Programming Assignment 4:  Procedural Shading

Page 1

San Antonio Riverwalk

Summary

  • "Artistic interpretation" of the San Antonio Riverwalk featuring the colorful umbrellas at Casa Rio
  • Modeled with Rhino 2.0
  • Rendered with BMRT 2.4
  • Shaders written in RenderMan Shading Language
  • Rock shape, displacement, and color varied via "Worley-style" cellular noise
  • Water surface created via antialiased, ray traced reflections and "Musgrave-style" ripples
  • Fake caustics achieved by using a light shader to attenuate the light output based on a texture
  • Fractional Brownian motion (fBm), the workhorse of procedural shading, featured on nearly every surface
  • Total of ten (mostly simple) shaders written for this assignment

Introduction

This project represents my first attempts at procedural shading. The scene is reminiscent of a view of San Antonio's Riverwalk where a footbridge frames the colorful umbrellas of Casa Rio. I noticed the scene during this year's SIGGRAPH and took a few pictures. The photos turned out mediocre at best, but they were sufficient to serve as a reference for this assignment. The rendered scene is not intended to be a photo-realistic reproduction of the real-world scene.
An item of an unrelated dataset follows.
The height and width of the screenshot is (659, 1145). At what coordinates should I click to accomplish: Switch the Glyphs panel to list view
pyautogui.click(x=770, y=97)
Certain things were changed or omitted for artistic reasons, while others (such as plants and trees) were omitted due to time constraints.

Overview

Rendering with no shadersI chose to do off-line rendering. I selected BMRT over PRMan since I wanted ray-traced reflections in the water. (As an aside, Release 11 of PRMan handles ray tracing. However, we have an earlier version, I believe.) For modeling, I used Rhino, which is a NURBS modeling package for Win32. Since this is a shading assignment, not a modeling assignment (and since I am novice modeler, to say the least), I tried to keep the model relatively simple. Most surfaces are flat, with detail added by displacement and surface shaders. Click on the thumbnail to the right to see a rendering of the model with no shaders.

Stone bridge, walkways, walls

The various stone surfaces were created using a surface/displacement pair based on Steve Worley's cellular noise. Each surface has an st parameter space that defines a grid. The center of each grid cell is jittered, and then a basis function is calculated based on the distance between a particular jittered point and the closest point to it. This function is called F1. Similarly, the function based on the distance between a particular jittered point and the second closest point is called F2. As it turns out, F2-F1 produces patterns that resemble cobblestone. The amount of jitter controls the randomness of the resulting pattern. Thus, the gray wall in the background used a jitter value near zero, while the bridge and walkways used a jitter value closer to one.

The displacement shader uses F2-F1 to transition from low grout areas to high rock areas. The smoothstep function is used to make the transition gradual. A separate smoothstep call adds a slight bevel to the rock edges. Lastly, the rock surface is perturbed with fractional Brownian motion (fBm). The surface shader uses the position of the closest point to randomly adjust the rock color. Then, it uses F2-F1 to transition from grout color to rock color. Again, the smoothstep function is used to make the transition gradual.

Water

The water features a simple displacement shader for ripples and a somewhat more involved surface shader to produce antialiased ray traced reflections. The ripple shader uses the method suggested by F. Kenton Musgrave in Texturing and Modeling: a Procedural Approach. Specifically, it displaces the surface with two octaves of low-amplitude fBm. The surface shader is based on the stochastic RayTrace function presented in Advanced RenderMan: Creating CGI for Motion Pictures. My version has been simplified somewhat to perform non-jittered supersampling. It uses the RenderMan Shading Language's built-in derivative functions to account for the size of the surface patch. It also offsets the reflection vector based on the local surface curvature.